"""

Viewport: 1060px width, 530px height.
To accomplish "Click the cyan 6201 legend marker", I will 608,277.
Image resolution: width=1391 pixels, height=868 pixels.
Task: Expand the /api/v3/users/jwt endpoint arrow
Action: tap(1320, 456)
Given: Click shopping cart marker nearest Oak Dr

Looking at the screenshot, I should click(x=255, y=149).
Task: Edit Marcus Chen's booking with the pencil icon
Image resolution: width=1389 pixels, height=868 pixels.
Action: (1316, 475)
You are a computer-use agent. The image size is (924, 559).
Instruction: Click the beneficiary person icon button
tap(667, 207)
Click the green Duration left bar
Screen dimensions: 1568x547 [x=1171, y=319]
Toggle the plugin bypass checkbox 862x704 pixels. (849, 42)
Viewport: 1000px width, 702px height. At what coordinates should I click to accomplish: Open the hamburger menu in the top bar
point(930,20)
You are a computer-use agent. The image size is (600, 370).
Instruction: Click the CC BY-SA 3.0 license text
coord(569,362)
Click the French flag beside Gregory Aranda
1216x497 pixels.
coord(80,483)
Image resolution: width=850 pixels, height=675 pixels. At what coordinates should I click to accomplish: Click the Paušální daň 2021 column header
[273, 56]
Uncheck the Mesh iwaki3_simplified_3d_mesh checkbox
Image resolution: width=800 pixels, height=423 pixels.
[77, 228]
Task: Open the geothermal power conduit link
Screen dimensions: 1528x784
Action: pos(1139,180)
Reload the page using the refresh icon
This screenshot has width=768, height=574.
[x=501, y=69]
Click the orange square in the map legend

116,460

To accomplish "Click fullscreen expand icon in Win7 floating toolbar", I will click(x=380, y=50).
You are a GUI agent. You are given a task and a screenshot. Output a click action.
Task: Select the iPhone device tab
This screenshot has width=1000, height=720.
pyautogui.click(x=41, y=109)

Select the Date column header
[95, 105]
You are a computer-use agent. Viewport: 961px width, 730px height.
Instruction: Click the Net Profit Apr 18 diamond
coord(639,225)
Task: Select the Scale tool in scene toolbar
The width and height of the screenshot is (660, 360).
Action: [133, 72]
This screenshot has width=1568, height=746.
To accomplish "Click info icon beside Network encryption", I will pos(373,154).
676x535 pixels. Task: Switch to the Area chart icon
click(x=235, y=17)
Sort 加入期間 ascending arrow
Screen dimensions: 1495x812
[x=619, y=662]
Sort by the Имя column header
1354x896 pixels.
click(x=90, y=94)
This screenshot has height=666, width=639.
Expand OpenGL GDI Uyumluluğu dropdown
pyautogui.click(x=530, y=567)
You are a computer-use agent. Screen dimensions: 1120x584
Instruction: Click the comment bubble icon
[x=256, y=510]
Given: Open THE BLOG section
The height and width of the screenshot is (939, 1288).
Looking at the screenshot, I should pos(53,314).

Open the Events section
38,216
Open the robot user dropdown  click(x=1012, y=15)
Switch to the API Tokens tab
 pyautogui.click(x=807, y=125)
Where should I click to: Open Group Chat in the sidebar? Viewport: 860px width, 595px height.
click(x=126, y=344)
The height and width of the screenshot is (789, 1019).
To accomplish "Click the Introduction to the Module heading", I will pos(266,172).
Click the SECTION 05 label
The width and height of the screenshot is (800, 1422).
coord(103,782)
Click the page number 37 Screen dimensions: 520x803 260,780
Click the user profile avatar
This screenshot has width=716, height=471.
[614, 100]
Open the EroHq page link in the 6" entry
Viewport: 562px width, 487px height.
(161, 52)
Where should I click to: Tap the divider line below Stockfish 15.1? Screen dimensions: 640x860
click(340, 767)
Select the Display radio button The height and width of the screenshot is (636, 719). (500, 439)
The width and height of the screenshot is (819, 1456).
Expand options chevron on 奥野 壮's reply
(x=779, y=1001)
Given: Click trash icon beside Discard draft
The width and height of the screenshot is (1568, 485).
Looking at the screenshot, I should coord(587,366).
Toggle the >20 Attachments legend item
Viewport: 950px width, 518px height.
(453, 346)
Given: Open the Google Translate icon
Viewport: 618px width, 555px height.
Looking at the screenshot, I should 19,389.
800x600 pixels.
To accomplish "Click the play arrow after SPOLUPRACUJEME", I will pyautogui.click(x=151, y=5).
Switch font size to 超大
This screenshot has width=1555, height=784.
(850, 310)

"""

**THE PROBLEM**
The expected answer is an exact copy of the lines above, beginning at the line with "Click the French flag beside Gregory Aranda" and ending at the line with "Task: Select the iPhone device tab", with both ends in.

**ANSWER TO THE EXERCISE**
Click the French flag beside Gregory Aranda
1216x497 pixels.
coord(80,483)
Image resolution: width=850 pixels, height=675 pixels. At what coordinates should I click to accomplish: Click the Paušální daň 2021 column header
[273, 56]
Uncheck the Mesh iwaki3_simplified_3d_mesh checkbox
Image resolution: width=800 pixels, height=423 pixels.
[77, 228]
Task: Open the geothermal power conduit link
Screen dimensions: 1528x784
Action: pos(1139,180)
Reload the page using the refresh icon
This screenshot has width=768, height=574.
[x=501, y=69]
Click the orange square in the map legend

116,460

To accomplish "Click fullscreen expand icon in Win7 floating toolbar", I will click(x=380, y=50).
You are a GUI agent. You are given a task and a screenshot. Output a click action.
Task: Select the iPhone device tab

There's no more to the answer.